This post is a crosspost from my "main" blog. The entry was originally posted two days ago (because, again, I win at remembering to crosspost these things) at Jayeless » What was that hideous noise?
A few weeks ago I wrote about the "mosquito", a weapon gaining currency in the UK as a device to be used against young people. Essentially, it plays an extremely high-pitched noise, so high-pitched that those aged over 25 cannot hear it, whenever young people are partaking in suspicious anti-social activities like standing still. Because God forbid that ANYONE would EVER stand still. In this day and age, we keep going and going day and night that's how busy we are, and no one ever stands still without malicious intentions!!

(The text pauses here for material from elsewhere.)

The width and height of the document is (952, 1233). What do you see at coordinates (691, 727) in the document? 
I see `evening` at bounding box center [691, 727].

Anyway. The manufacturer of this weapon seems to be in two minds about the whole thing. On the one hand, the manufacturer is keen to trumpet just how effective the weapon is -- because it almost got banned in the EU for being a violation of human rights, it has to be effective, right? But then on the other hand, the manufacturer doesn't want to be known as the guy who aided and abetted gross violations of human rights, so they tried to play down its effectiveness at the same time. They made a whole bunch of claims about how ineffective their product really is, such as:
- it sounds just like a mosquito
- the sound only becomes unpleasant after 5-10 minutes of exposure
- not all teenagers can even hear it
LIES, ALL LIES. Well, maybe point #3 isn't a lie -- some teenagers are deaf, after all. But points #1 and #2 are definitely lies, at least judging by The Oatmeal's Teenager Audio Test.
See I stumbled upon this test somehow, and foolishly I thought, "Hey, I might as well find out what that supposed mosquito sound sounds like. Know thine enemy and all that." And I pressed the button to play the MP3 to find out.

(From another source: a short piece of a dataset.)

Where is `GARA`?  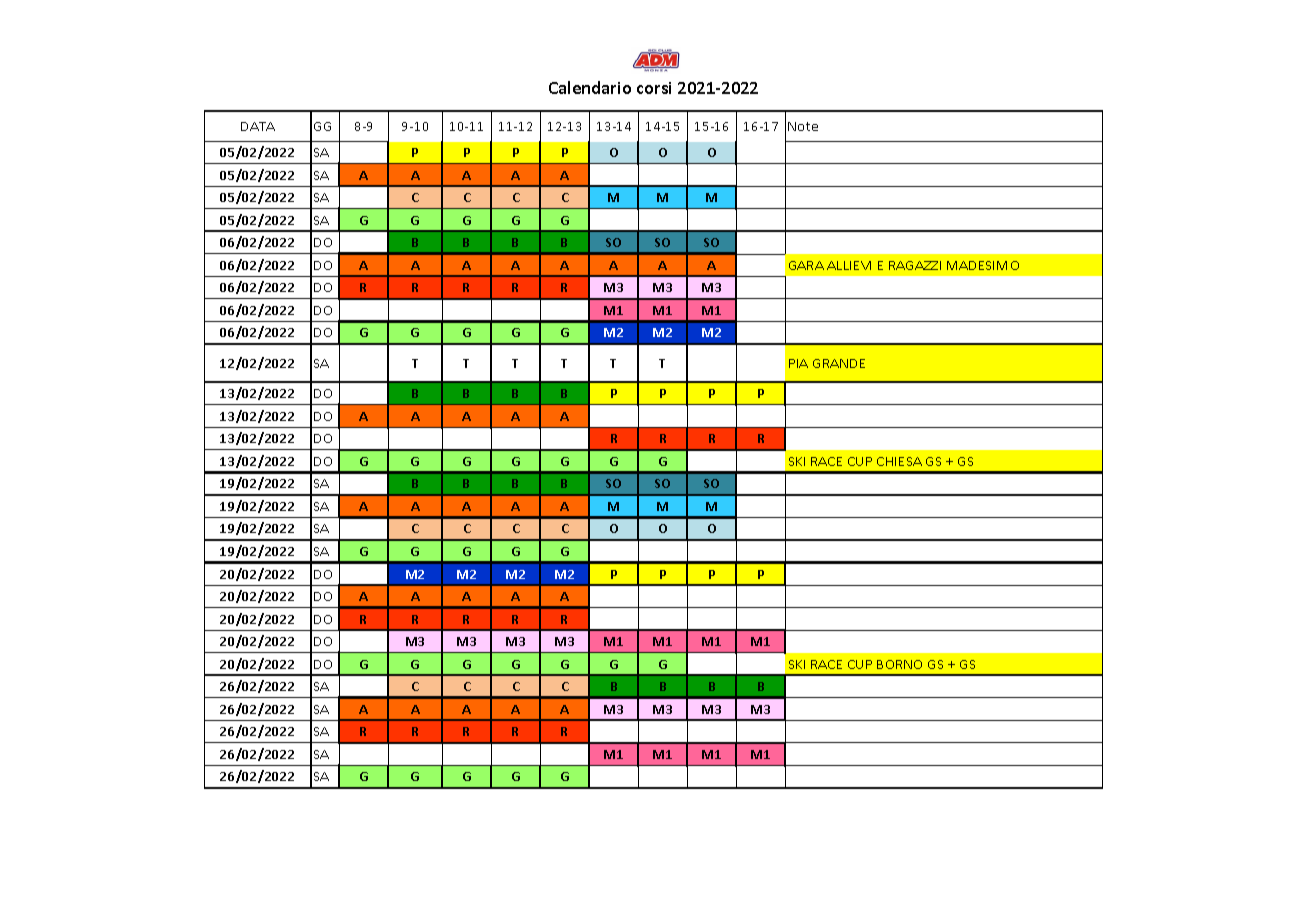
GARA is located at coordinates (806, 265).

I was not prepared for how horrible the noise was. Since it's marketed as something that sounds like a mosquito, I was prepared for, you know, SOMETHING THAT SOUNDED LIKE A MOSQUITO. That thing did not sound even remotely like a mosquito. I'm struggling to think of an adequate analogy, but it's a bit like a train screeching to a halt while you're standing on the platform. Except it's much higher-pitched and much louder. So maybe it'd be more like the train screeching to a halt while you were lying under the train.
Within about one-fifth of a second I slammed down on the "I CAN HEAR IT!" button repeatedly to make the noise go away. (I didn't have to hit it repeatedly, I just did in case it'd make it go away faster.) As you might have noticed, one-fifth of a second is quite a small fraction of a second, but it is an even smaller fraction of five to ten minutes.
Let me tell you, if I had to listen to that noise for five to ten minutes, I think I'd burst into tears and start pleading with whoever was playing it to tell me what I had to do to get it turned off. The noise is that bad.
So funnily enough, hearing the actual noise involved in "mosquito" weaponry did not change my mind about its morality. Stories have emerged from the UK about children unable to sleep at night, desperately trying to cover their ears, because some idiot neighbour has installed this hideous device on their property and it has kept going off. Devices and high-pitched noises like this can be -- and inevitably will be -- used against people under the age of twenty-five who have done nothing wrong and don't deserve to have that noise assaulting their hearing. They could easily be used as devices of torture in war (for instance, where US soldiers at Guantánamo Bay now use -- or have in recent times used -- Barney the Dinosaur's "I Love You" to try to break their inmates, they could also use this). I could even envisage unscrupulous teachers using them against their students, having lost all faith in the normal disciplinary system.
I admit, if such people really want to harm youths with high-pitched noises they can produce them regardless of the existence of this product. However, I feel the "mosquito" device legitimises the use of such techniques. Before it might be that such techniques would be considered torture, but now the EU Human Rights Whatever has declared it totally acceptable... well, how can you consider it torture? Even if that's exactly what it is? The EU said it's okay!
But it seems to me that one middle-aged person has gone up to another middle-aged person and made the kind of decision that may benefit middle-aged people, with no risk to them if it doesn't anyway (except losing £350). What's the betting that the EU people who said the "mosquito" was okay were not young enough to be susceptible to it? But where's the consideration for those of us under the age of twenty-five -- don't we get the chance to say this thing is wrong?